= CHALLENGE =
Copy the listing lines verbatim, starting at the line containing "Given: Open the three-dot task options menu" and ending at the line containing "tap(900, 153)".

= DATA SHOWN =
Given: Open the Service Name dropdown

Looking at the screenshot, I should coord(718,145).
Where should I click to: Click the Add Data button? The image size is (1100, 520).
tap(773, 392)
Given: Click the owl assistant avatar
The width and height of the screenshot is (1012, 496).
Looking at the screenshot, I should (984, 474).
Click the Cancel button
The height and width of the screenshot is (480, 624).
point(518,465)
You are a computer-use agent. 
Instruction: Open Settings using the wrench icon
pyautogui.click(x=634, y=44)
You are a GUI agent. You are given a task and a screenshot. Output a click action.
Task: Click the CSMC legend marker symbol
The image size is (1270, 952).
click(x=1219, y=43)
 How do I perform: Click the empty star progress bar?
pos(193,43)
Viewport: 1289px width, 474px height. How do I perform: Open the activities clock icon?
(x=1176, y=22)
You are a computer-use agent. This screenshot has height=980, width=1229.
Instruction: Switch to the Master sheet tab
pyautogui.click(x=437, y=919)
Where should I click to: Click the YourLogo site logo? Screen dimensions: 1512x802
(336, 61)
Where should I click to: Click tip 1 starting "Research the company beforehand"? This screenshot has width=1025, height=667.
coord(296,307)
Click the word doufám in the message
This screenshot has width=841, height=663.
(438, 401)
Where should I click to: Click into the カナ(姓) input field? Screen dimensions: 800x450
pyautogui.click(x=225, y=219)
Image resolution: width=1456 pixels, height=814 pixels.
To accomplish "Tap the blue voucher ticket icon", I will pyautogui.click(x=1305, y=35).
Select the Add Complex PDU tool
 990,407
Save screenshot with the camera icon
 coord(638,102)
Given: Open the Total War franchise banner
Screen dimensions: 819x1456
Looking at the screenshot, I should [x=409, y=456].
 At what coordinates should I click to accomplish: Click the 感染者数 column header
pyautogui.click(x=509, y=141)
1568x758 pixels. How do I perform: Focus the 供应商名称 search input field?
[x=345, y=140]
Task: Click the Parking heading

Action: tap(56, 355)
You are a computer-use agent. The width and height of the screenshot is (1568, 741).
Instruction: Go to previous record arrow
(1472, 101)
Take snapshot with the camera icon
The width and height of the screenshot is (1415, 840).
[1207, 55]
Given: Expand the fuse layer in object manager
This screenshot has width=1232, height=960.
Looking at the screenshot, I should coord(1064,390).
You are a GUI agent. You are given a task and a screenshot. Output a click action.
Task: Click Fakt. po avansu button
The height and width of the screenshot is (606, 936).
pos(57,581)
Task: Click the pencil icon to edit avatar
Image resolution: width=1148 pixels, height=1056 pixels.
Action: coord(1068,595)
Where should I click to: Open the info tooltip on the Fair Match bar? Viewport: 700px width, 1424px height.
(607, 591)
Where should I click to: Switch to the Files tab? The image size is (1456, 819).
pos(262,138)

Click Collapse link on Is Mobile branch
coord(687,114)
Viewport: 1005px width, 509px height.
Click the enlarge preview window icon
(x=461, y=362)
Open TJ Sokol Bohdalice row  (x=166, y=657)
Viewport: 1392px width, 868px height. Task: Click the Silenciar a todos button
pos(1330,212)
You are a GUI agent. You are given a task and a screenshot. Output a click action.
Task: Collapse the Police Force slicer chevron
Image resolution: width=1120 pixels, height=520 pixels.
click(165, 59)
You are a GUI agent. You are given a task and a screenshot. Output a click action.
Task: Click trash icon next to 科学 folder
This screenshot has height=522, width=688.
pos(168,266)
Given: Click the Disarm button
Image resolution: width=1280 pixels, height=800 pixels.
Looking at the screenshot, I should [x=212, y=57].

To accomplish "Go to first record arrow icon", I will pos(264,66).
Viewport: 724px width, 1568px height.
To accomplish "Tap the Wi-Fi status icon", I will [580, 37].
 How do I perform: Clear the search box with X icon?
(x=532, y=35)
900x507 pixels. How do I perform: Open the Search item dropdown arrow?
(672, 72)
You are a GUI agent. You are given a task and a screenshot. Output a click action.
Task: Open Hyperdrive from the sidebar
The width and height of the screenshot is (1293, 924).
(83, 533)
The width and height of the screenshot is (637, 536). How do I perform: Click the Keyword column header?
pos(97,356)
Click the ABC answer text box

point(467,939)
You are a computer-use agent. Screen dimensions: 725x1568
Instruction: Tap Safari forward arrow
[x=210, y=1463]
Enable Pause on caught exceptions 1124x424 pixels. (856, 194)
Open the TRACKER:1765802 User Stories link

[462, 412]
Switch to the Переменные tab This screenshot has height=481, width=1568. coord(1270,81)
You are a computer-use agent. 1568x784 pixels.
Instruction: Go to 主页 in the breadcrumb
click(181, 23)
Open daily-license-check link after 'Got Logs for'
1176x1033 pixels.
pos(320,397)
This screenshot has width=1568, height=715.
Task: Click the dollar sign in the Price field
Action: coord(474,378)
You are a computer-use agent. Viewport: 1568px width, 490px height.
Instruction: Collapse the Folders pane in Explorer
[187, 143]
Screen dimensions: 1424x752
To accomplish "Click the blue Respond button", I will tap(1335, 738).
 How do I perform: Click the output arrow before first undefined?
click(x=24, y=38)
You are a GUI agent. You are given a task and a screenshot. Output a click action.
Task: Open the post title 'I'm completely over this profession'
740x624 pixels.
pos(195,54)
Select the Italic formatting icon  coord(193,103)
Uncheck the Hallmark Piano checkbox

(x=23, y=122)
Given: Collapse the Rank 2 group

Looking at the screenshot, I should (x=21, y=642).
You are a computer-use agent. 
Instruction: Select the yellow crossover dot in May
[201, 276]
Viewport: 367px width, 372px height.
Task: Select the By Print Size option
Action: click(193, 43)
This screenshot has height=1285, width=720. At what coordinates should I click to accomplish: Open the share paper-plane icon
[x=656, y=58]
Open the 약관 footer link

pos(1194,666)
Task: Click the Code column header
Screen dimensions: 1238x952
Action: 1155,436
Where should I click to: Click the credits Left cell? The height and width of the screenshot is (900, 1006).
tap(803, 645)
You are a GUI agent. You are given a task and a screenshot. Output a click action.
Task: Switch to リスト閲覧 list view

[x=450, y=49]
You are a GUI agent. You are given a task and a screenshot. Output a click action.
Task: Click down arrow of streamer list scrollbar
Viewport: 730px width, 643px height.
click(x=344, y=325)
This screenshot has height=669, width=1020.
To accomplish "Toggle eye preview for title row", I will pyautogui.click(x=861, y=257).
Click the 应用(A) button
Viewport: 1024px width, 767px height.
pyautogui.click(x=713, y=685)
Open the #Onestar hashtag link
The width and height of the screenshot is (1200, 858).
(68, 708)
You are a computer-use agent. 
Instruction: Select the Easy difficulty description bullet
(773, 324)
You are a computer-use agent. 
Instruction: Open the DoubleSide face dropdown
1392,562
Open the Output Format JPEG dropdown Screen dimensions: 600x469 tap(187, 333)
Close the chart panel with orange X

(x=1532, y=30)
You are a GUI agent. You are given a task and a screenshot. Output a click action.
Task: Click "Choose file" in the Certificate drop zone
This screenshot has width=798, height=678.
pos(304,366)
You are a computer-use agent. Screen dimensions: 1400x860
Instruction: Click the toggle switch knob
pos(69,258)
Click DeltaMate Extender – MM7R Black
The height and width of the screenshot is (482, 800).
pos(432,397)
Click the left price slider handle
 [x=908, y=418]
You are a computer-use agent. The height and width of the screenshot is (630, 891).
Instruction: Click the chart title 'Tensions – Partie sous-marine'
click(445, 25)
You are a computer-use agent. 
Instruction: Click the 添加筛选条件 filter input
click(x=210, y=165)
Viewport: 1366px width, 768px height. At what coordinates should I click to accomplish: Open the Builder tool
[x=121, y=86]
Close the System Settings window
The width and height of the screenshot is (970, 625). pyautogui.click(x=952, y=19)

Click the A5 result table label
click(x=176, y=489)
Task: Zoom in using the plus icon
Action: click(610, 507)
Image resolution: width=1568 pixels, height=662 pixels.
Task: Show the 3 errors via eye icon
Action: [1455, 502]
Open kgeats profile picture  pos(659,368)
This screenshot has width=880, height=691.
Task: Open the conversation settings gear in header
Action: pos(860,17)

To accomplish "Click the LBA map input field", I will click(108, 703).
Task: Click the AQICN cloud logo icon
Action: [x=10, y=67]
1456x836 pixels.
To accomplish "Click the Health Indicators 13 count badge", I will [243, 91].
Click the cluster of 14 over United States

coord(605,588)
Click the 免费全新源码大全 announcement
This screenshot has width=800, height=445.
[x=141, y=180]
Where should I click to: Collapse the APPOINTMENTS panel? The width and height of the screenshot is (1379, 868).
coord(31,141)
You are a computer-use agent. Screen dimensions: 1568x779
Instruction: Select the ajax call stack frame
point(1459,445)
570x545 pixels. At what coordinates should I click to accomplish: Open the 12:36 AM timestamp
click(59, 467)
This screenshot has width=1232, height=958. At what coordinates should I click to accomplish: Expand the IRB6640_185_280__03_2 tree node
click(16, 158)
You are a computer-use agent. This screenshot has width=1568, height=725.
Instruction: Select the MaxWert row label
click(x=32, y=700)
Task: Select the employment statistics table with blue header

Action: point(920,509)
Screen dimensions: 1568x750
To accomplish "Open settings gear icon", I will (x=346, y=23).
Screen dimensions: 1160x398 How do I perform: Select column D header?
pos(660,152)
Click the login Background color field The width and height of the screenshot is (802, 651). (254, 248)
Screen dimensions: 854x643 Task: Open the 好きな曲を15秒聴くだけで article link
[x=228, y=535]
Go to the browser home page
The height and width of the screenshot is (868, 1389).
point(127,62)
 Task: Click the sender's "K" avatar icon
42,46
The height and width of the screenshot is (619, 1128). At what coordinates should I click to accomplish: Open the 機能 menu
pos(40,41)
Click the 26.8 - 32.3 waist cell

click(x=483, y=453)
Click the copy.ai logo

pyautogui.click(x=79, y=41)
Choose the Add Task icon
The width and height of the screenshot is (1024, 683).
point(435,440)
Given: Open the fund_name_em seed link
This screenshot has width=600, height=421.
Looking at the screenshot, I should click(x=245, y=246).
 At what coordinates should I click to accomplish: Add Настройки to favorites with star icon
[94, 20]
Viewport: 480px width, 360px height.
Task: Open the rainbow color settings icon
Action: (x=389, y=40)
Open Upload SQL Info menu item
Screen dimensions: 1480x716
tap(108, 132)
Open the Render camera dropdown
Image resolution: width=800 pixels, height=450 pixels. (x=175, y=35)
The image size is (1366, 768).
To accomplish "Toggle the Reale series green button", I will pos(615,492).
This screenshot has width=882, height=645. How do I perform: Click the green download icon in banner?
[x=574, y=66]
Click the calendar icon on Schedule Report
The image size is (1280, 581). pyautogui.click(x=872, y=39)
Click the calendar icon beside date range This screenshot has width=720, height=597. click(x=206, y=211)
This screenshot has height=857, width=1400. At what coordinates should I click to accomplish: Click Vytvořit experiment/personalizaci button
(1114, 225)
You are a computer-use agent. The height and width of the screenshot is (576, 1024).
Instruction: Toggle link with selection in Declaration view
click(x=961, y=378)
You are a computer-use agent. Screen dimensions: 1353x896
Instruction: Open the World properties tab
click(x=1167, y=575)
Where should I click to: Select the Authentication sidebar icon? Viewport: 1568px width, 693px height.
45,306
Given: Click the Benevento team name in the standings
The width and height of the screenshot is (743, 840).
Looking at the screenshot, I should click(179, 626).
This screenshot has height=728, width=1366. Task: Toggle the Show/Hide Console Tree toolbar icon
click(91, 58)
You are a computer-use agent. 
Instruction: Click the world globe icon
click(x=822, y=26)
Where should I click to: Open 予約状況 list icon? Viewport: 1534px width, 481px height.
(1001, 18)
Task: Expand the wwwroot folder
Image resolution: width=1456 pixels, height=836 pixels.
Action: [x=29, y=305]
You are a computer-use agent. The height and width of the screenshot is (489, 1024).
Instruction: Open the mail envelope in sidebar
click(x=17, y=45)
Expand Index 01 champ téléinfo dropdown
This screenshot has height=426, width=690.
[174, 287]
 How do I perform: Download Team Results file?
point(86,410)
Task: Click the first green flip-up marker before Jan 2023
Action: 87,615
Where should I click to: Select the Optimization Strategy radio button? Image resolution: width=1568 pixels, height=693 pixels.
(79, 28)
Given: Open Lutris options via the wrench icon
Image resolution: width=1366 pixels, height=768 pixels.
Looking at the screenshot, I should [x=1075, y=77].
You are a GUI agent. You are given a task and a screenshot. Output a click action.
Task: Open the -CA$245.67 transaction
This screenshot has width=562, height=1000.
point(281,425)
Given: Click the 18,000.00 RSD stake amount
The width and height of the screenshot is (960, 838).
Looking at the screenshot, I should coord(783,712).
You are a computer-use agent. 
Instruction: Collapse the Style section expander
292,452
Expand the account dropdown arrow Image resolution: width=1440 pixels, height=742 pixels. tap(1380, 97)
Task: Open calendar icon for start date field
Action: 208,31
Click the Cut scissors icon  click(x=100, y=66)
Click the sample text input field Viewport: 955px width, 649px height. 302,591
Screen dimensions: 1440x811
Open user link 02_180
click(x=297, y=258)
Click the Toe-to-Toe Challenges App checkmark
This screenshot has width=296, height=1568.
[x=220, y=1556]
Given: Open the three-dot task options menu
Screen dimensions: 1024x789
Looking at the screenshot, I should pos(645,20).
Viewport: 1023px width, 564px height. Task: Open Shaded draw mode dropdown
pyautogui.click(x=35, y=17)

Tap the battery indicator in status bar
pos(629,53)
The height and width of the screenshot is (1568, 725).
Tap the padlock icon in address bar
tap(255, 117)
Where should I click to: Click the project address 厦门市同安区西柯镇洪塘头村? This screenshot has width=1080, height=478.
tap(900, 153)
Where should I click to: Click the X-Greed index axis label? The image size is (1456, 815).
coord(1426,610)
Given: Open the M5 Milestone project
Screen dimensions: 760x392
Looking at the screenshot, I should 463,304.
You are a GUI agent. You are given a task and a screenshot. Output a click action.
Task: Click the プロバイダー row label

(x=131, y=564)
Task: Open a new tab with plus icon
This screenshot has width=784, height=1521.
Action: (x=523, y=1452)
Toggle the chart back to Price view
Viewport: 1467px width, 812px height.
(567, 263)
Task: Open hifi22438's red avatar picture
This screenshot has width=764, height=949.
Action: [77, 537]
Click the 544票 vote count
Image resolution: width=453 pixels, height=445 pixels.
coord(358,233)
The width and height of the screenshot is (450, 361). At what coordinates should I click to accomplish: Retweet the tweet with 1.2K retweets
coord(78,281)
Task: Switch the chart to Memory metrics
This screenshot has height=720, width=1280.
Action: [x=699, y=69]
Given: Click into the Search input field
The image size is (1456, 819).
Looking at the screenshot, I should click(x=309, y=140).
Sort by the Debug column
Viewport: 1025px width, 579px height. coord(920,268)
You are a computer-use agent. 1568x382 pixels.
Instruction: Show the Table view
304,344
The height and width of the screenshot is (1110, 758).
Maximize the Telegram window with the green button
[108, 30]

= TASK RESPONSE =
Given: Open the three-dot task options menu
Screen dimensions: 1024x789
Looking at the screenshot, I should pos(645,20).
Viewport: 1023px width, 564px height. Task: Open Shaded draw mode dropdown
pyautogui.click(x=35, y=17)

Tap the battery indicator in status bar
pos(629,53)
The height and width of the screenshot is (1568, 725).
Tap the padlock icon in address bar
tap(255, 117)
Where should I click to: Click the project address 厦门市同安区西柯镇洪塘头村? This screenshot has width=1080, height=478.
tap(900, 153)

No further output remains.